Leveraging essential analysis, symbols are (re)defined as atoms or placeholders, and a space of variations is defined for symbols, symbol structures, and symbol systems. This includes the classical traits of compositionality and designation, plus hybridness and additional sub-traits under designation (such as interpretation). In response to lingering challenges to the Physical Symbol System Hypothesis (PSSH), two new hypotheses have then been introduced that focus on the resulting hybrid symbol systems:

Hybrid Symbol Systems Hypothesis (HSSH):

Hybrid symbol systems are necessary and sufficient for general intelligent action.

Hybrid Cognitive Architectures Hypothesis (HCAH):

Hybrid symbol systems are necessary and sufficient for cognitive architectures.

The HSSH is intended as a replacement for the PSSH, based on evidence accumulated since the latter was introduced as an empirical hypothesis a half-century ago. Given this recent body of evidence, there is a sense in which the PSSH still holds, but it is a weaker sense. The HSSH recaptures the originally intended strength while adding further to it by reinterpreting neural networks as compatriots – that is, as hybrid symbol systems themselves – rather than as competitors. The result also helps chip away in a rather fine-grained manner at the overall divide between symbolic and neural systems.
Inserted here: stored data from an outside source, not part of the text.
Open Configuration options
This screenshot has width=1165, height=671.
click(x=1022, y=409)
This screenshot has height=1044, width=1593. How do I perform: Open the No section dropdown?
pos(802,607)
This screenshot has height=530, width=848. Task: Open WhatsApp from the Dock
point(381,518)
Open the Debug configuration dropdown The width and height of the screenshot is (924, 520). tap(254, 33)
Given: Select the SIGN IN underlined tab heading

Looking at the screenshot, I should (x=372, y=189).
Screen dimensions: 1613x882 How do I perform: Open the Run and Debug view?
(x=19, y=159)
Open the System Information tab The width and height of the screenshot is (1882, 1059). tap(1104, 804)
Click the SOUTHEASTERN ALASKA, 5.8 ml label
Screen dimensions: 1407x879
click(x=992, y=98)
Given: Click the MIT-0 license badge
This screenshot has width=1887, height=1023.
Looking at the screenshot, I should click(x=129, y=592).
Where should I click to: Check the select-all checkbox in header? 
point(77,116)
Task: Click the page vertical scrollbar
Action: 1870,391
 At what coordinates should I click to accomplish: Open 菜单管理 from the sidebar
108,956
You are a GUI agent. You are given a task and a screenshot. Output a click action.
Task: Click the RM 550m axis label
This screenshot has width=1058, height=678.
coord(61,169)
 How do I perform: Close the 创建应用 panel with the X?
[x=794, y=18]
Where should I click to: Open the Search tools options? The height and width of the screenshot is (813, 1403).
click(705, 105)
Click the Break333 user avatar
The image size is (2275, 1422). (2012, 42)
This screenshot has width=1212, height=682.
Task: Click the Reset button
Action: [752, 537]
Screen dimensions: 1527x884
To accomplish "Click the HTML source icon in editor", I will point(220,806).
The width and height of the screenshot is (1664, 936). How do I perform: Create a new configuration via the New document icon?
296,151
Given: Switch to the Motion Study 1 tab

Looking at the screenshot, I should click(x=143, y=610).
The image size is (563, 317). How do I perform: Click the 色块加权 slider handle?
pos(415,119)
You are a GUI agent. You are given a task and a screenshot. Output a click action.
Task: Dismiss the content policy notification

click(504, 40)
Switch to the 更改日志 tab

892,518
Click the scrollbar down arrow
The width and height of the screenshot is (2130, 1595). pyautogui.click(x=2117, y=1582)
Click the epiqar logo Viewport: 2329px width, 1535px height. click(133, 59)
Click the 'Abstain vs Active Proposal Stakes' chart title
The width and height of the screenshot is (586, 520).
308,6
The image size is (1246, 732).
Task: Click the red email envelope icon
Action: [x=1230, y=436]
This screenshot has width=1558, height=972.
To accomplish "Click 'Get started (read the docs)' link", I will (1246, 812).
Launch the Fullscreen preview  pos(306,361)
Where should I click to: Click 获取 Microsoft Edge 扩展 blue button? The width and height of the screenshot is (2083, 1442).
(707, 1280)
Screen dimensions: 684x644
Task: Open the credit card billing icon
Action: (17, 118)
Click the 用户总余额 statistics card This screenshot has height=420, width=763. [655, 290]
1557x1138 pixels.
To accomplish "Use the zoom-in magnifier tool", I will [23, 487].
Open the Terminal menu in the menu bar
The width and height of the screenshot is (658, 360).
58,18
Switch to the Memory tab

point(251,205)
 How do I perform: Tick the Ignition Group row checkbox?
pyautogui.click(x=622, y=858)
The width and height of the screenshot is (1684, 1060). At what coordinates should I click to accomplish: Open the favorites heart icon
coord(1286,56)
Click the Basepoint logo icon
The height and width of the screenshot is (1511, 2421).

The HCAH is a more stringent claim than either the original PSSH or the HSSH in that it concerns cognitive architectures rather than general intelligent action. Evidence accumulated over the past decades has shown that traditional physical symbol systems fail with respect to sufficiency for cognitive architectures due to the need for numeric processing within the architectures themselves. The necessity of classical physical symbol systems for cognitive architectures remains an open question, as it is not yet clear whether neural networks – which although as argued here are hybrid symbol systems but which may not be classical symbol systems or even universal computationally – will prove to be a sufficient alternative on their own for such architectures.

One potential chink in the armor of both of these new hypotheses is the possibility of quantum aspects to intelligence that cannot be captured even by hybrid systems [27]. Should it prove necessary, some thought is already being put into what it would mean to have quantum symbol systems (e.g., [28]).